Ferro phosphorus is used in metallurgy as a source of phosphorus for alloying, for deoxidizing the melt and for removal of unwanted compounds into slag.

Ferro phosphorus is a byproduct of phosphorus production in submerged-arc furnaces from apatites, by their reduction with carbon. It is formed from the iron oxide impurities.

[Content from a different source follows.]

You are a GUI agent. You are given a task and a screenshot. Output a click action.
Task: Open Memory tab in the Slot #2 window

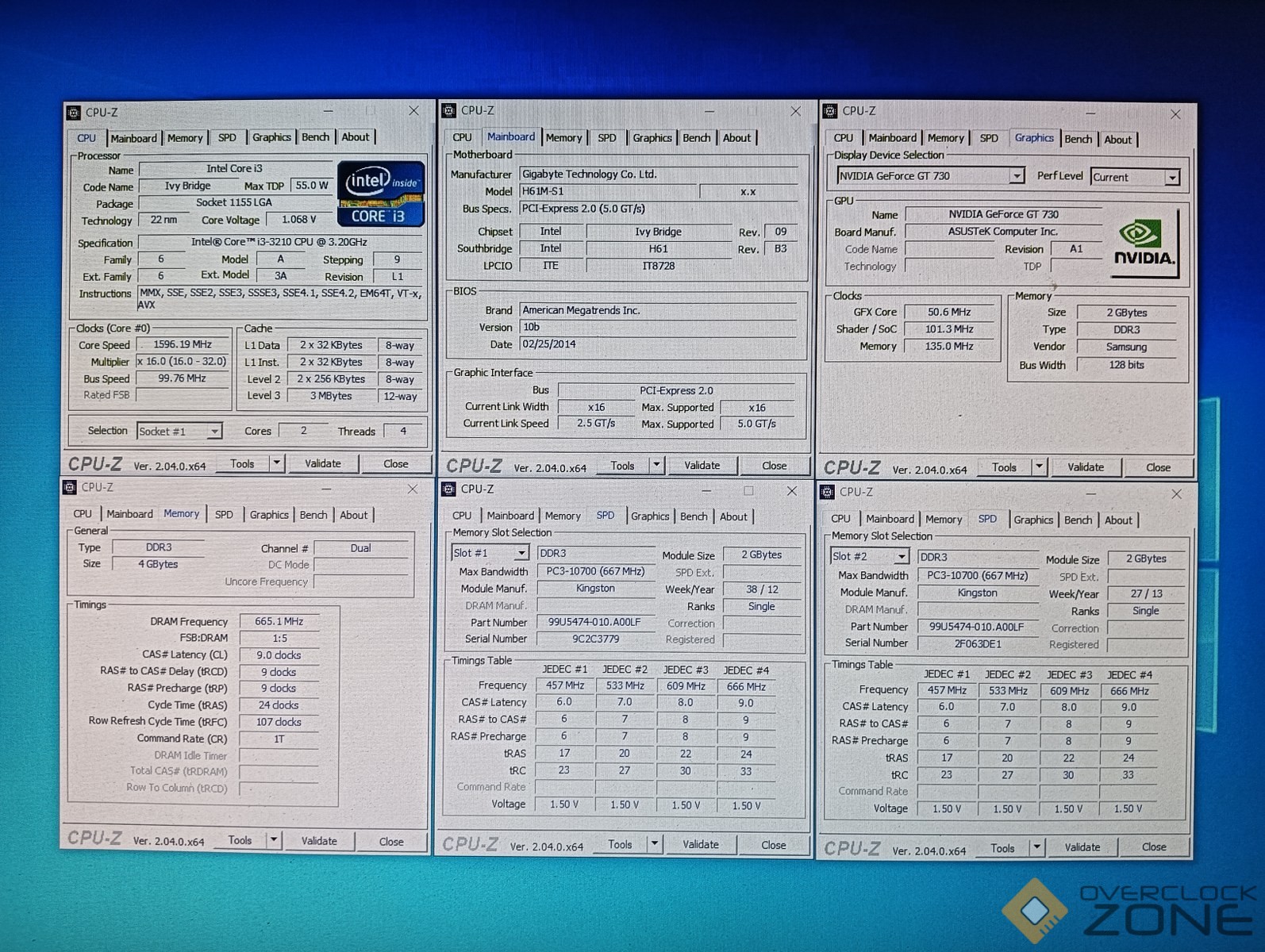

Addition of ferro phosphorus is used to produce powder metallurgy (P/M) steels with favorable magnetic properties, e.g. high saturation induction. Iron phosphide acts here as a solid solution hardener and a sintering aid. Usually about 0.45 w/o of phosphorus is added to iron; higher amount can improve magnetic properties but at above about 0.8 w/o the process parameters have to be too tightly controlled to prevent phosphorus segregation on grain boundaries and resulting excessive brittleness.

Product Descriptions:

Ferro titanium is a ferroalloy, an alloy of iron and titanium with between 10–20% iron and 45–75% titanium and sometimes a small amount of carbon. It is used in steelmaking as a cleansing agent for iron and steel; the titanium is highly reactive with sulfur, carbon, oxygen, and nitrogen, forming insoluble compounds and sequestering them in slag, and is therefore used for deoxidizing, and sometimes for desulfurization and denitrogenation. In steelmaking the addition of titanium yields metal with finer grain structure. Ferro titanium can be manufactured by mixing titanium sponge and scrap with iron and melting them together in an induction furnace.[1] Ferro titanium powder can be also used as a fuel in some pyrotechnic compositions.

Product Descriptions:

Ferro vanadium (FeV) is an alloy formed by combining iron and vanadium with a vanadium content range of 35–85%. The production of this alloy results in a grayish silver crystalline solid that can be crushed into a powder called "ferro vanadium dust".[2] Ferrovanadium is a universal hardener, strengthener and anti-corrosive additive for steels like high-strength low-alloy steel, tool steels, as well as other ferrous-based products. It has significant advantages over both iron and vanadium individually. Ferro vanadium is used as an additive to improve the qualities of ferrous alloys. One such use is to improve corrosion resistance to alkaline reagents as well as sulfuric and hydrochloric acids. It is also used to improve the tensile strength to weight ratio of the material. One application of such steels is in the chemical processing industry for high pressure high throughput fluid handling systems dealing with industrial scale sulfuric acid production. It is also commonly used for hand tools e.g. spanners (wrenches), screwdrivers, ratchets, etc.